# Say it ain't so, Jet Li!



## OnlyAnEgg (Dec 5, 2005)

Actor and kung fu expert Jet Li says he's given up the martial arts genre for more sensitive fare, Shanghai newspapers have reported.

Full Text Here


----------



## arnisador (Dec 5, 2005)

http://uk.news.yahoo.com/05122005/344/jet-li-gives-kung-fu-films-chop.html



> Actor and kung fu expert Jet Li says he's given up the martial arts genre for more sensitive fare, Shanghai newspapers have reported.
> 
> Li told students at the elite Fudan University that the forthcoming film Fearless, the story of Chinese martial arts pioneer Huo Yuanjia, was his last film of the type because he wants to make more philosophical and family-oriented movies, the Youth Daily said.
> 
> "I've said more than once that this will be my last martial arts film," the paper quoted Li



That'd be a shame for us...but, will he stick to it?


----------



## OnlyAnEgg (Dec 5, 2005)

He's getting older, you know; though, Hero was, far and away, one of my favorite Li movies.


----------



## arnisador (Dec 5, 2005)

Yes, I remember when I learned that Chuck Norris had started using a stunt double on Walker...it made sense, but it was still disillusioning!


----------



## OnlyAnEgg (Dec 5, 2005)

What I found sad, recently, was Jackie Chan being a cartoon!


----------



## arnisador (Dec 5, 2005)

Well, it's easy money. I understand that he wants to broaden his acting career too--more romantic stuff, for example.


----------



## OnlyAnEgg (Dec 5, 2005)

Yeah...it's not like either one didn't earn the right to take it easy.  I shouldn't complain...after all, Tony Jaa is on his way up!  There'll always be someone new to take the tops spot.


----------



## Gemini (Dec 5, 2005)

He'll be back. The demand for him (and his quickly depleting bank account) will demand it.


----------



## Gin-Gin (Dec 5, 2005)

Gemini said:
			
		

> He'll be back. The demand for him (and his quickly depleting bank account) will demand it.


I agree.


----------



## BlueDragon1981 (Dec 5, 2005)

He will probably be back...but he stated this in a magazine article about two years ago that he would like to do other movies than martial arts...so it is no surprise to me. Probably just doing it while he has the money to take a chance.


----------



## The Kai (Dec 6, 2005)

He'll make a couple of crappy, mawkish films that no one ever wanted to see, and then be back to the Karate films (that he now looks down his nose at).  For cross refernce see Van Damm, Jean Claude-Seagel, Steven


----------



## AdrenalineJunky (Dec 6, 2005)

In light of the new information, I invite you to watch Jet Li get slapped around by a Burmese Boxing General. . .Enjoy Lol )

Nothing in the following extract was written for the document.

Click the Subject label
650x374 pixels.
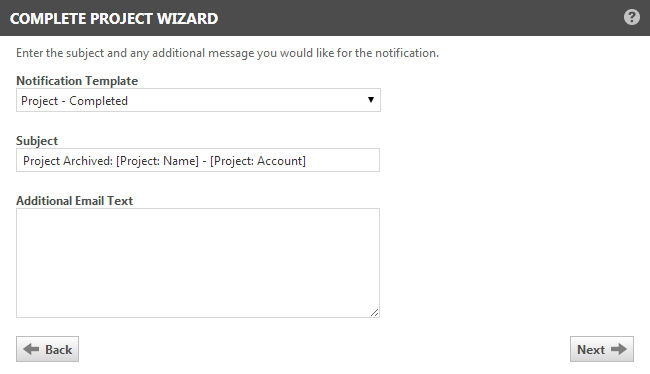click(37, 141)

http://www.metacafe.com/watch/44158/jet_li_vs_general_fujita/


----------



## MartialIntent (Dec 7, 2005)

Although physically uncomparable, Jet Li always leant towards the philosophical aspects of his WuShu. He strikes me as the kind of guy who thinks a little more about his art - a more thoughtful practitioner and not merely guided by fists and finance [although naive to suggest that was not important]. I think this is a reflection of Jet's family life: raising his children and maturing as a father. 

Maybe on a bigger note, it's also a mirror for the rapidly changing face of Chinese society - the China that Jet grew up in and served is not the China of today... Just a thought.

Of course, as Gemini states, bottom lines often force compromises in even those with most integrity!

It'll be interesting to see how many martial arts movie fans still revere him once he hangs up his gloves as it were!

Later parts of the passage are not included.